After the war nobody made the British leave Palestine, the days of empire were over. Not even India seemed worth holding on to anymore. The struggle for Israeli independence has endowed the young nation with an invaluable heroic myth, but was hardly significant in London’s decision making. The British would have left Palestine regardless of the Rubowitz affair, which is built up as a historic turning point in Major Farran’s Hat.
David Cesarani, Research Professor in History at Royal Holloway, University of London, and the author of several previous books, writes well. Gifted with a sense for human and political drama, his vivid account of the Rubowitz affair is fascinating. Farran emerges as a typical ‘son of empire’ as Cesarani calls him — haughty, endlessly committed to the values of colonialism, and totally incapable of realising that these values belong in the past. Cesarani repeatedly refers to him by his first name only, which seems to reflect some undue affection for the officer, the gentleman and the assassin that Farran was. Cesarani fully understands Farran’s colonial sentiments.
Similar to several heads of the British Army, such as Field Marshal Montgomery, Cesarani also seems to accept the view that having to give up Palestine came as a set back to Britain’s national interests. The abduction and murder of Rubowitz, he writes, created a scandal that ‘ate away’ at British prestige and authority, contributing to the demise of British rule in Palestine. In fact the decision to leave Palestine had been made in London prior to the Rubowitz affair and by the time it started there was not much British prestige left. While Montgomery and some of his colleagues continued to think in imperialist terms, most people in Great Britain realised that their county’s interests would henceforth no longer require the domination of foreign lands and peoples. In Palestine also Colonialism was over not as a result of Zionist terrorism, but as part of the decolonisation of the world.

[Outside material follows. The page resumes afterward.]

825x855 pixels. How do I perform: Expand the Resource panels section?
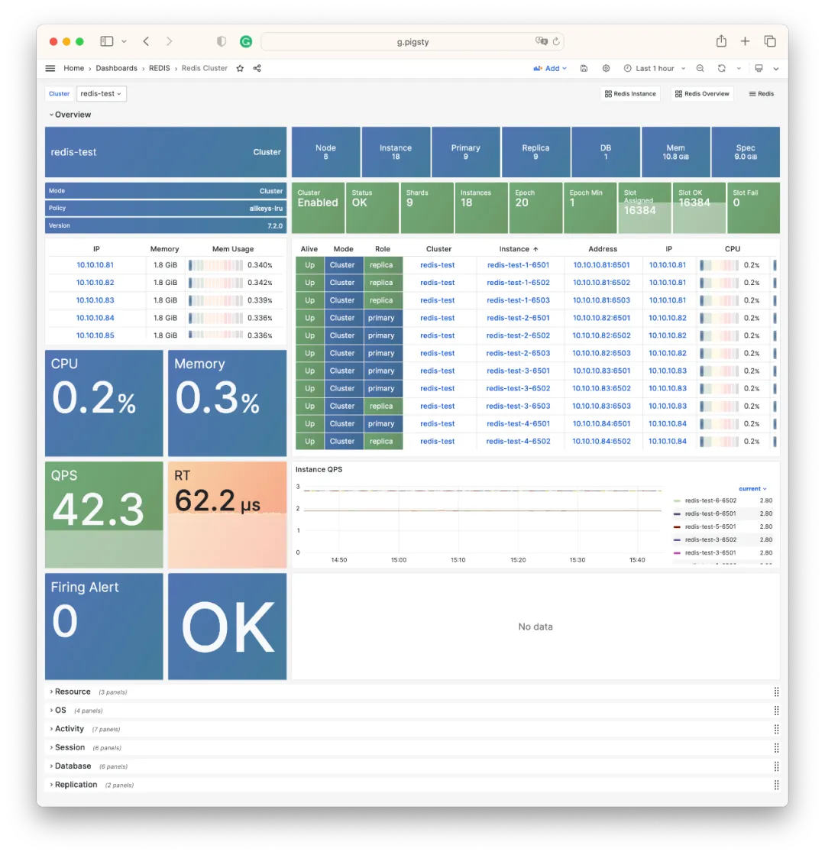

Cesarani is outraged by Farran’s ‘blatant disregard for the law’. In hindsight the distinction between legal and illegal colonial domination seems dubious enough, but Cesarani also writes: ‘At a time when counterinsurgency warfare is once again at the forefront of military operations by the British Army and NATO, it is perhaps an opportune moment to revisit the events that took place on that balmy evening in Jerusalem sixty years ago as warning of everything that can go wrong when young warriors directed by desperate and unscrupulous politicians wage war on terror.’
Obviously ‘young warriors’ commit war crimes not merely on behalf of ‘unscrupulous politicians’; nevertheless, reminding members of the armed forces that it is their duty to disobey manifestly illegal orders is worth repeating always and everywhere, including in Israel.